→ **Exercise description**:
The full listing should be duplicated word for word.

Supplied data START

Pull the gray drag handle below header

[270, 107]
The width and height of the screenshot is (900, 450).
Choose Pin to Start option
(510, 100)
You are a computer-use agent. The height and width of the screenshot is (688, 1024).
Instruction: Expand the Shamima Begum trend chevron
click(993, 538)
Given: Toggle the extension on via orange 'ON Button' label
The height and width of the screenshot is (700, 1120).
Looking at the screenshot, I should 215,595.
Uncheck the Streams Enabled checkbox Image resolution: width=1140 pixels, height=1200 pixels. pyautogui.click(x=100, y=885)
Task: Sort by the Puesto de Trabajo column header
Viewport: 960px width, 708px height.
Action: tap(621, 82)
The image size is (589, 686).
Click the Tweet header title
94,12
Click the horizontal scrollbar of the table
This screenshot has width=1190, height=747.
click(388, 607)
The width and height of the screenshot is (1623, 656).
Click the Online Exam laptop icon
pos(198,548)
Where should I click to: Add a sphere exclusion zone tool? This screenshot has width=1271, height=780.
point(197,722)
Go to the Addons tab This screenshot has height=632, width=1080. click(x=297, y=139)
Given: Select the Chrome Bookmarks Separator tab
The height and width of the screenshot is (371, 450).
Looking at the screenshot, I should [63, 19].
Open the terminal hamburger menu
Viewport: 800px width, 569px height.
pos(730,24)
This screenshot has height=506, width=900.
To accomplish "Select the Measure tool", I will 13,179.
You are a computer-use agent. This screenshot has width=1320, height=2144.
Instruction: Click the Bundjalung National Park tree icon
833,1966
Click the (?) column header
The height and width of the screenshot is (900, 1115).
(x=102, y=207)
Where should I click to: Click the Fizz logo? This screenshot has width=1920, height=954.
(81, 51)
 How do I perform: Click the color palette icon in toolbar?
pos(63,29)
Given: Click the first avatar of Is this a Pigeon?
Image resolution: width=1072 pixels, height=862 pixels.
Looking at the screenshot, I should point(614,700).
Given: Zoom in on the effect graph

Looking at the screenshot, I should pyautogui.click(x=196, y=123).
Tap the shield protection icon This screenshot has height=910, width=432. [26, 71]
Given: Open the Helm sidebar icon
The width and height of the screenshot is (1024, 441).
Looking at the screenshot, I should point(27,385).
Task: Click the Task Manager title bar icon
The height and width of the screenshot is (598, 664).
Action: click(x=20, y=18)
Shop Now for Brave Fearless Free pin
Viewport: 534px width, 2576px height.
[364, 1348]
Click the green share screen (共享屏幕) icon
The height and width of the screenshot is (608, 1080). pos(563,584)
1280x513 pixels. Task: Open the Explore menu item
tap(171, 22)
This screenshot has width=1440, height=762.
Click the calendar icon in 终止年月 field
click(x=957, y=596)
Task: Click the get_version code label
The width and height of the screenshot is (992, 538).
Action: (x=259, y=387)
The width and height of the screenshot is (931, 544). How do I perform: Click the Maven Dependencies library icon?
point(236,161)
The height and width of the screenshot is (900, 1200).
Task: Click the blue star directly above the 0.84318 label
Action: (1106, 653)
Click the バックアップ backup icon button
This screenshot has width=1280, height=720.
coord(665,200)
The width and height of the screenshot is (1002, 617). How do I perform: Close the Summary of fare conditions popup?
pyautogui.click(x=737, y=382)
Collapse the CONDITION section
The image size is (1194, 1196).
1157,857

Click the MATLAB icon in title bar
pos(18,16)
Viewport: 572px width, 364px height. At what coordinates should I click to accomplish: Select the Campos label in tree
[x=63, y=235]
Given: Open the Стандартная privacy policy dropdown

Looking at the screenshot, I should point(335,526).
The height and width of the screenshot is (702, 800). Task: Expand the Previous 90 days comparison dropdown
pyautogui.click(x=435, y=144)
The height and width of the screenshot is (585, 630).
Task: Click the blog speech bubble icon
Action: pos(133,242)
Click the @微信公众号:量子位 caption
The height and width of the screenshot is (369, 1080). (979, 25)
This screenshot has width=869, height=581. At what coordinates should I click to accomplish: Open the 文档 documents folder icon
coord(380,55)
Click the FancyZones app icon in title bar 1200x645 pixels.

Supplied data END

→ **Result**:
Pull the gray drag handle below header

[270, 107]
The width and height of the screenshot is (900, 450).
Choose Pin to Start option
(510, 100)
You are a computer-use agent. The height and width of the screenshot is (688, 1024).
Instruction: Expand the Shamima Begum trend chevron
click(993, 538)
Given: Toggle the extension on via orange 'ON Button' label
The height and width of the screenshot is (700, 1120).
Looking at the screenshot, I should 215,595.
Uncheck the Streams Enabled checkbox Image resolution: width=1140 pixels, height=1200 pixels. pyautogui.click(x=100, y=885)
Task: Sort by the Puesto de Trabajo column header
Viewport: 960px width, 708px height.
Action: tap(621, 82)
The image size is (589, 686).
Click the Tweet header title
94,12
Click the horizontal scrollbar of the table
This screenshot has width=1190, height=747.
click(388, 607)
The width and height of the screenshot is (1623, 656).
Click the Online Exam laptop icon
pos(198,548)
Where should I click to: Add a sphere exclusion zone tool? This screenshot has width=1271, height=780.
point(197,722)
Go to the Addons tab This screenshot has height=632, width=1080. click(x=297, y=139)
Given: Select the Chrome Bookmarks Separator tab
The height and width of the screenshot is (371, 450).
Looking at the screenshot, I should [63, 19].
Open the terminal hamburger menu
Viewport: 800px width, 569px height.
pos(730,24)
This screenshot has height=506, width=900.
To accomplish "Select the Measure tool", I will 13,179.
You are a computer-use agent. This screenshot has width=1320, height=2144.
Instruction: Click the Bundjalung National Park tree icon
833,1966
Click the (?) column header
The height and width of the screenshot is (900, 1115).
(x=102, y=207)
Where should I click to: Click the Fizz logo? This screenshot has width=1920, height=954.
(81, 51)
 How do I perform: Click the color palette icon in toolbar?
pos(63,29)
Given: Click the first avatar of Is this a Pigeon?
Image resolution: width=1072 pixels, height=862 pixels.
Looking at the screenshot, I should point(614,700).
Given: Zoom in on the effect graph

Looking at the screenshot, I should pyautogui.click(x=196, y=123).
Tap the shield protection icon This screenshot has height=910, width=432. [26, 71]
Given: Open the Helm sidebar icon
The width and height of the screenshot is (1024, 441).
Looking at the screenshot, I should point(27,385).
Task: Click the Task Manager title bar icon
The height and width of the screenshot is (598, 664).
Action: click(x=20, y=18)
Shop Now for Brave Fearless Free pin
Viewport: 534px width, 2576px height.
[364, 1348]
Click the green share screen (共享屏幕) icon
The height and width of the screenshot is (608, 1080). pos(563,584)
1280x513 pixels. Task: Open the Explore menu item
tap(171, 22)
This screenshot has width=1440, height=762.
Click the calendar icon in 终止年月 field
click(x=957, y=596)
Task: Click the get_version code label
The width and height of the screenshot is (992, 538).
Action: (x=259, y=387)
The width and height of the screenshot is (931, 544). How do I perform: Click the Maven Dependencies library icon?
point(236,161)
The height and width of the screenshot is (900, 1200).
Task: Click the blue star directly above the 0.84318 label
Action: (1106, 653)
Click the バックアップ backup icon button
This screenshot has width=1280, height=720.
coord(665,200)
The width and height of the screenshot is (1002, 617). How do I perform: Close the Summary of fare conditions popup?
pyautogui.click(x=737, y=382)
Collapse the CONDITION section
The image size is (1194, 1196).
1157,857

Click the MATLAB icon in title bar
pos(18,16)
Viewport: 572px width, 364px height. At what coordinates should I click to accomplish: Select the Campos label in tree
[x=63, y=235]
Given: Open the Стандартная privacy policy dropdown

Looking at the screenshot, I should point(335,526).
The height and width of the screenshot is (702, 800). Task: Expand the Previous 90 days comparison dropdown
pyautogui.click(x=435, y=144)
The height and width of the screenshot is (585, 630).
Task: Click the blog speech bubble icon
Action: pos(133,242)
Click the @微信公众号:量子位 caption
The height and width of the screenshot is (369, 1080). (979, 25)
This screenshot has width=869, height=581. At what coordinates should I click to accomplish: Open the 文档 documents folder icon
coord(380,55)
Click the FancyZones app icon in title bar 1200x645 pixels.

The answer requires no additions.